It’s almost Valentine’s Day, and you’re looking for a gift for that special someone: your senator. They haven’t taken your calls, texts, emails or faxes, but you’re hoping that maybe the perfect V–Day gift will get them back in your (ideological) arms. To help you out, Street’s put together a list of eight fabulous gifts to send to your senator’s office. This Valentine's Day, show him or her you truly care (about the future of our democracy).
A dozen red roses
Display your never–ending love (and/or deep resentment) of your Senator with twelve red roses, symbolizing the twelve–step plan you have for defeating their re–election campaign.

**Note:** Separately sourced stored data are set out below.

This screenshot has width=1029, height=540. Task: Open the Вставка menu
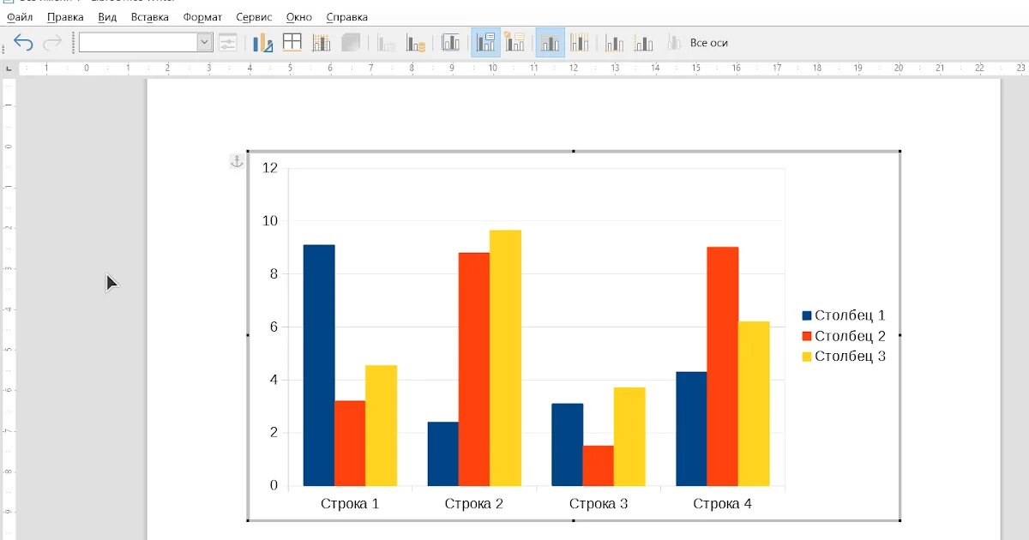click(x=149, y=16)
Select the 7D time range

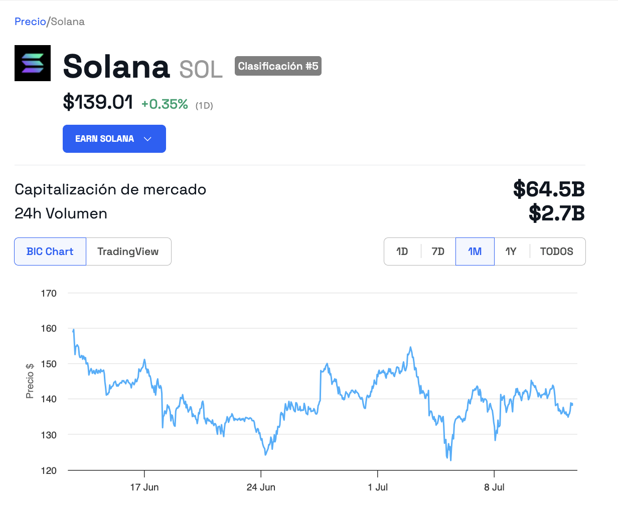tap(438, 251)
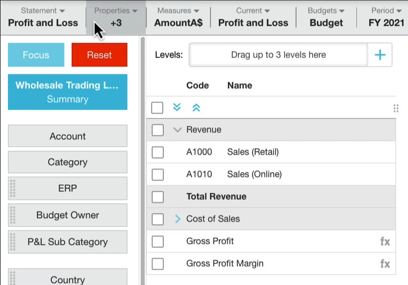Click the plus icon to add level

coord(380,55)
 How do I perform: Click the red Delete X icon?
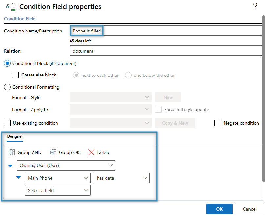tap(91, 152)
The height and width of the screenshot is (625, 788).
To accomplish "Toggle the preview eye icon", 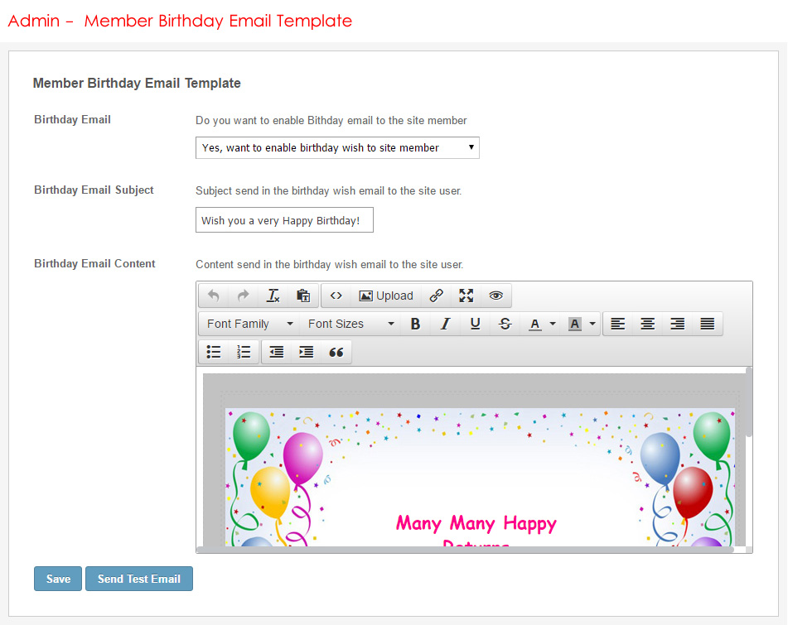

Customize a five–pound bag of M&M's with romantic slogans like “WE WILL REMEMBER, TOOMEY” and “WATCH YOUR BACK, HATCH.”
A goodie basket of the hottest new skincare items
Just be sure to include a brief note, saying “Use these to wash the blood off your hands, Senator.”
A cute stuffed teddy bear
It's got hearts for eyes, and if you press its paw, Sen. Elizabeth Warren shouts “Shame!” from its adorable little mouth!
A lumbar support belt
How else will your senator survive being so spineless for the next four years?
A book of inspirational quotes
Include romantic phrases like, “Mr. Sessions has used the awesome powers of his office in a shabby attempt to intimidate and frighten elderly black voters. For this reprehensible conduct, he should not be rewarded with a federal judgeship.” —Coretta Scott King.
An Edible Arrangement
Get one that spells out “VOTE NO ON MNUCHIN” in melon.
Yours & Mine memberships to the ACLU
Your Senator may not appreciate the gesture, but you’ll rest easy knowing you both contributed to stabilizing our democracy!